時事通信によれば1950年5月の中国の外交文書(中国政府が作成した「対日講和条約における領土部分の問題と主張に関する要綱草案」)で、尖閣諸島と日本名で明記した上で尖閣諸島が琉球の一部と認めていた。これまでの中国の主張(魚釣島は台湾に属する)と異なる。尖閣諸島を台湾に帰属させるべきではないかとの検討がなされていた。
また、中国共産党の機関紙「人民日報」が1953年1月8日の資料記事で「尖閣諸島」の名称を掲載していた。過去の中国の地図集でも、尖閣諸島と中国の間に国境線が引かれている。中国がこの上ない「いかさま国家」であることが分かる。
これに対して、中国外務省の華春瑩(かしゅんえい)副報道局長は12月27日の定例会見で、「状況は把握していないが、釣魚島が中国の固有の領土だという原則を強調したい」と述べた。
明らかに中国側は動揺し、動揺を隠すため穏やかな反論に留めた。何故なら、自国で発行した書類だから容易に見つけ、確認したに違いない。もし、時事通信情報などに間違いかあるいは内容を誤魔化せるものなら、あからさまに声高々に非難したであろうが、それができないことが今回の事実関係を物語っている。
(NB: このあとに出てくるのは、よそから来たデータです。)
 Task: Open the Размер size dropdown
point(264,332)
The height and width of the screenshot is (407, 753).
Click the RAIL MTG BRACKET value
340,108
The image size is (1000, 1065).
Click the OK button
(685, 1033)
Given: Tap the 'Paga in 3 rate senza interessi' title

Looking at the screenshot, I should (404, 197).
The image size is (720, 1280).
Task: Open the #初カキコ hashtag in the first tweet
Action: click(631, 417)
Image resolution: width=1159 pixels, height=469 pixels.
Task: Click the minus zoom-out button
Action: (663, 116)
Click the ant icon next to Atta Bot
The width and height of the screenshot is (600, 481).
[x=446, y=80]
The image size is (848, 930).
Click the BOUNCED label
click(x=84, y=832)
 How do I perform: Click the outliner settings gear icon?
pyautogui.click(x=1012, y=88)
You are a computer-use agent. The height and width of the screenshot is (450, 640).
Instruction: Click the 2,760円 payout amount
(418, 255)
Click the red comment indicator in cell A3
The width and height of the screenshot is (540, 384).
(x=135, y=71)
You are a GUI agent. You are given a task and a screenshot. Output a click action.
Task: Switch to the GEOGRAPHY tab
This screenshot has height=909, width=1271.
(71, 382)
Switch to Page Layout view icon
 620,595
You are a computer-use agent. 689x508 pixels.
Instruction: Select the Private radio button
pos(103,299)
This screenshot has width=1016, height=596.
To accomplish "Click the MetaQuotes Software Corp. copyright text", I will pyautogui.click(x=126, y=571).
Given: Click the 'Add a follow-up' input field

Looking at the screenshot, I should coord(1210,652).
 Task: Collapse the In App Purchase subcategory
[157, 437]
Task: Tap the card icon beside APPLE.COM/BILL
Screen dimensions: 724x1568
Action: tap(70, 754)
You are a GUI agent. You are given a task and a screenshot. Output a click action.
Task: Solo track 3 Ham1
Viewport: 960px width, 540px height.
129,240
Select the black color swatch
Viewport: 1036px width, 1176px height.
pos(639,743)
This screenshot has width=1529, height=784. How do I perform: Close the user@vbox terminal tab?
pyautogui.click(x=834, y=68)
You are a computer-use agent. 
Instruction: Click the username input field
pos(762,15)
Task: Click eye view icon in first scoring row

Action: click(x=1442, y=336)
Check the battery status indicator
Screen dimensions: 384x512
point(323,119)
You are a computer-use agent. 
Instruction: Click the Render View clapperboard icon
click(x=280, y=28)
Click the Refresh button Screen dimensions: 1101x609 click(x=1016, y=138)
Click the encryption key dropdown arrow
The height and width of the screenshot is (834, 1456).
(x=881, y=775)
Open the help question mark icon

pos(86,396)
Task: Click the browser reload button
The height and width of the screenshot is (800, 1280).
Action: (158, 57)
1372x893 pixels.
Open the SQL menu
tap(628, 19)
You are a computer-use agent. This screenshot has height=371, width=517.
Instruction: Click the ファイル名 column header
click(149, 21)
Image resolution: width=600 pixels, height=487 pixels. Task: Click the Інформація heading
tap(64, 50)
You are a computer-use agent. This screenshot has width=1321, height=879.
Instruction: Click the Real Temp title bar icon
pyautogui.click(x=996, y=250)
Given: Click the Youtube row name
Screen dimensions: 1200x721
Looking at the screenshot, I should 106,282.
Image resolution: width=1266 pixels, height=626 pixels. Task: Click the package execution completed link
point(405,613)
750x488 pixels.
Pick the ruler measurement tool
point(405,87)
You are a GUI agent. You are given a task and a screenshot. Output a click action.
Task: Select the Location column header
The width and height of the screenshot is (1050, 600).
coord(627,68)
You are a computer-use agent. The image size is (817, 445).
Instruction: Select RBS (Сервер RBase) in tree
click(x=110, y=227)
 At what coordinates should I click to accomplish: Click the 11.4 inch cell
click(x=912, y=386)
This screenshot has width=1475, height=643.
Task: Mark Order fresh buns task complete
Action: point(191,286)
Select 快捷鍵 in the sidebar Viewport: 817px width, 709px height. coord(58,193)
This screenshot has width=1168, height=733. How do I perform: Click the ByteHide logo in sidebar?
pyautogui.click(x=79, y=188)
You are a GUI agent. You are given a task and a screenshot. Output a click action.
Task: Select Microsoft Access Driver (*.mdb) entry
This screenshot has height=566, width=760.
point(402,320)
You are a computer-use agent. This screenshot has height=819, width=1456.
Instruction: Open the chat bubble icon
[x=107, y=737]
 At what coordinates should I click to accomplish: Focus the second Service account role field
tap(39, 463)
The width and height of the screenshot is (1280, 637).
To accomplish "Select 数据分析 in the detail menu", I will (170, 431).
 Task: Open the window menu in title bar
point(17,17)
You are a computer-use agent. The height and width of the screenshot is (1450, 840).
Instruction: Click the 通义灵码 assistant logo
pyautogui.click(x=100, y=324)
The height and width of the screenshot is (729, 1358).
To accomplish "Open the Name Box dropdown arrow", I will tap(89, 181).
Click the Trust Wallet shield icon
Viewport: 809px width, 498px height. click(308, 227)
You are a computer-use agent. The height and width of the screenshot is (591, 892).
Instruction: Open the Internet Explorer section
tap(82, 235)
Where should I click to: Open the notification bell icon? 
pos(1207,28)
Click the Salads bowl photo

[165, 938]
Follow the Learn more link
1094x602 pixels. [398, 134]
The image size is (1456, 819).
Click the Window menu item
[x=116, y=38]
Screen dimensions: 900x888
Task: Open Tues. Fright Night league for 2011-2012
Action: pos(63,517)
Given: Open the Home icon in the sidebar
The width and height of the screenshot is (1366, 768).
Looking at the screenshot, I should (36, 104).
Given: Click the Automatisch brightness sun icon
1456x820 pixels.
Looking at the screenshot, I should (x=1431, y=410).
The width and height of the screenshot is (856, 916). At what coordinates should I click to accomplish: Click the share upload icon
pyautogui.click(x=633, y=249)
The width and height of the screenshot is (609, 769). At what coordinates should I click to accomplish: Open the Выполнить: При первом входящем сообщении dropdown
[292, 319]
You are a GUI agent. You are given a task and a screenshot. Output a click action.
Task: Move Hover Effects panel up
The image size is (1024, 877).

これらの資料が中国以外、例えばアメリカやヨーロッパにある場合、中国が尖閣諸島を自国の魚釣島と主張することの正当性が色あせる。国際世論を敵に回すことになりかねない。しかし、中国がこんなもので方向転換するはずがない。
中国は南沙諸島向けに1500トンクラスの大型監視船を増強したようであるが、中国の軍事力を背景とした領土強奪計画を粉砕するため、日本も巡視船の増強を急がなければならない。
領海侵犯のプロペラ機に対しても単なるスクランブルだけでなく、ミサイルの照準をロックし撃墜の練習を実施するなど、臨戦態勢で対応すべきだろう。中国は日本の監視体制の穴を見つけ、情報を収集し、世界の反応を見ている。だから、何度でも侵犯する。
中国は必ず尖閣諸島に上陸し、奪いに来る。それが明日か明後日かはわからない。必ず来る。その先兵は大量の漁船を引き連れ、漁民に成りすました中国軍だろう。
今年4月、台風を利用してフィリピンのスカボロー礁周辺の海域に中国の海洋監視船が常駐することとなり実効支配を続けているし、昨年6月には、中国軍艦艇がベトナムの漁船を銃撃し、追い散らし、また海洋監視船はベトナムの石油探査船の調査用ケーブルを切断している。
中国軍が中国漁民の保護を理由に尖閣諸島に上陸した場合、日本としてはなす術がない。ひとえにアメリカ軍がどう動くかにかかる。相当緊迫した状況になるし、返還は保証されない。中国は強引に居座るだろう。
これを防ぐには、海上保安庁や自衛隊が多少の強硬措置を採ることはやむを得ない。許容されるべき。更なる困難を招くよりはましだ。